MORAY farmer Hector Dick was accused of being a murderer by Nat Fraser's defence lawyer.

This story appeared in the Northern Scot, January 31, 2003...Picture: Northern Scot
This story appeared in the Northern Scot, January 31, 2003...Picture: Northern Scot

Mr Paul McBride QC launched into a scathing attack on the prosecution's key witness as he addressed the jury for the final time on Tuesday.

"Had Hector Dick remained on indictment, the prosecutor could have presented a compelling case against him as a murderer," claimed Mr McBride.

In his closing speech, Mr McBride described Mr Dick as an "evil man" and "a pathological liar''.

Mr McBride branded Mr Dick's assertion that Nat Fraser hired a hitman to kill his wife and then disposed of her body himself as a "badly written plot from Eastenders".

He claimed it was impossible to believe a word Mr Dick said throughout the trial as he had been proven to have committed perjury in his evidence.

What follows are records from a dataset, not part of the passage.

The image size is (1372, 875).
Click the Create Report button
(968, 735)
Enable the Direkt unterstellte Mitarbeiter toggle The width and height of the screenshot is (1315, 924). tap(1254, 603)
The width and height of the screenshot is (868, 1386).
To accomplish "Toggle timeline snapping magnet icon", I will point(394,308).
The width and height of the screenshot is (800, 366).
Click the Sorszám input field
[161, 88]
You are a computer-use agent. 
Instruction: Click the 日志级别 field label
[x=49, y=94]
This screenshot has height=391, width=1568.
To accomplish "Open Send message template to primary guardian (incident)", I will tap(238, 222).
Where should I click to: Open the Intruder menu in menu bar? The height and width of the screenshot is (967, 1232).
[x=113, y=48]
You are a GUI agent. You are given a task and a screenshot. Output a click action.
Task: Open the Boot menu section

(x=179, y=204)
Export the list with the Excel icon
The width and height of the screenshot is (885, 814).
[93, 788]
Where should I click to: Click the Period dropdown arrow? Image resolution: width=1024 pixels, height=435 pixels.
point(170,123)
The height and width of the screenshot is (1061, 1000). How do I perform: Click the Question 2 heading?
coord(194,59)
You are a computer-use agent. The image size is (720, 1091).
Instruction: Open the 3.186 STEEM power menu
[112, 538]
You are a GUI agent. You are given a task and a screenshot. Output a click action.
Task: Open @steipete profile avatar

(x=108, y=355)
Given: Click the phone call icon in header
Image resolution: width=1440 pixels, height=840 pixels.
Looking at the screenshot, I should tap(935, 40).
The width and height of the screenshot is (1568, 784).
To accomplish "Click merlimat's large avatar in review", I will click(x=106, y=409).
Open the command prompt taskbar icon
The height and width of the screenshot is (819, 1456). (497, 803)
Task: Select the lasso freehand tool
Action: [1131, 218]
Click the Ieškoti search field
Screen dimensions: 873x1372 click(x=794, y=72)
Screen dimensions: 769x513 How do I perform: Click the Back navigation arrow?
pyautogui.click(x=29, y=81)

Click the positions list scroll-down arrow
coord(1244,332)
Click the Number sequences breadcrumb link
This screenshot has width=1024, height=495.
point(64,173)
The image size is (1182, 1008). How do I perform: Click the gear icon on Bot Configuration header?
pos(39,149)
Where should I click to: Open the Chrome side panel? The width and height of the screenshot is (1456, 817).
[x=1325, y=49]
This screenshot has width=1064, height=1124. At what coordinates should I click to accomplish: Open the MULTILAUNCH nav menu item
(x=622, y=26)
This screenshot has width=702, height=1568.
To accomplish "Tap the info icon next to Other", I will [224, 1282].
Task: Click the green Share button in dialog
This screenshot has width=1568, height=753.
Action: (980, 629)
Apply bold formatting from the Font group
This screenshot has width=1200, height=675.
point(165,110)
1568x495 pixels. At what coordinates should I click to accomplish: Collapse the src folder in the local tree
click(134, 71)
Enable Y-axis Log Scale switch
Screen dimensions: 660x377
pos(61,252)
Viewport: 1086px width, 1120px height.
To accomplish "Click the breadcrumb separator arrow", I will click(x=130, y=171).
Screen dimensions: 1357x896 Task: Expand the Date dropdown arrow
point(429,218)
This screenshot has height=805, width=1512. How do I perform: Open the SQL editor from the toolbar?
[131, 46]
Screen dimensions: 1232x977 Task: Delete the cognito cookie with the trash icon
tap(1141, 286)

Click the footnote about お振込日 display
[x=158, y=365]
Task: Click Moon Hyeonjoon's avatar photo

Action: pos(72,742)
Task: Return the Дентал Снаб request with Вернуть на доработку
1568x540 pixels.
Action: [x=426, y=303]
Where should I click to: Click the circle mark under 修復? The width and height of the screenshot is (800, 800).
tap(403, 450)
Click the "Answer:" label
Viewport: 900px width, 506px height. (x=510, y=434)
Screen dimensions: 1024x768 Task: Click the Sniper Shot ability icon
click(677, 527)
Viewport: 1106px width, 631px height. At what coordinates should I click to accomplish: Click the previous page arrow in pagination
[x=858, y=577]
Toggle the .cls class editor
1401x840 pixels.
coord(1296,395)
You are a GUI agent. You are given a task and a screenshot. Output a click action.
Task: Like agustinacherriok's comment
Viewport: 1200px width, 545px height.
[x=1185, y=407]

Mr McBride said the only person in the trial against whom there was any hard evidence had been freed by the Crown.

"He is a proven, serial liar and a proven, serial perjurer, and a man against whom any half decent prosecutor could have got a conviction for murder?" he added.

"Never has a man stood in the witness box in the High Court before and told as many lies as he has. His first words to the police years ago were lies, and his final breath to this court was perjury."

Mr McBride said that the cornerstones of the Crown case were Mr Dick and the car, which he admitted crushing and burning to destroy possible forensic evidence which could link it to Arlene Fraser.

"The attempt by the Crown to get a conviction against Nat Fraser means that they have jumped into bed with a person who is a perjurer and liar and then tried to persuade you they are not,'' he said.

"This is a man who is now almost unable to tell the truth; it is almost an illness," Mr McBride added.

He accused Mr Dick of "callousness and calculation" in his repeated denials to police that he had any connection to the car.

Mr McBride said that even after admitting to police in October 1999 – 18 months after Arlene went missing – that he had bought the car, Mr Dick pleaded not guilty at his trial in Dingwall Sheriff Court in January 2001, to attempting to pervert the course of justice, although he subsequently changed his plea midway through the trial.

"That is the action of somebody who is evil, and there is no escaping from that. It is eloquent of a man who will do and say anything to get himself out of trouble." he said.

"For the day of Arlene's disappearance, Mr Fraser has an alibi – where is Mr Dick's? If I had been the prosecutor, I would have been asking Mr Dick where he was that day."

Mr McBride said his client had been open and honest with the police throughout the inquiry and there had been no evidence of lies on his part.

"When he gave evidence, he didn't have to, and could have just sat there. He put his head in the lion's mouth and told us he loved his wife and didn't pay anybody else to kill her."

Mr McBride said that the mystery of what happened to Mrs Fraser – which he described as one of the most amazing and difficult cases for years in the High Court – may never be solved.

He told the jury: "The decision you make will not be the most important decision of your lives, but it will be the most important of his (Fraser's) life and those of his children.

"The children have lost their mother – they should not be deprived of their father," Mr McBride added.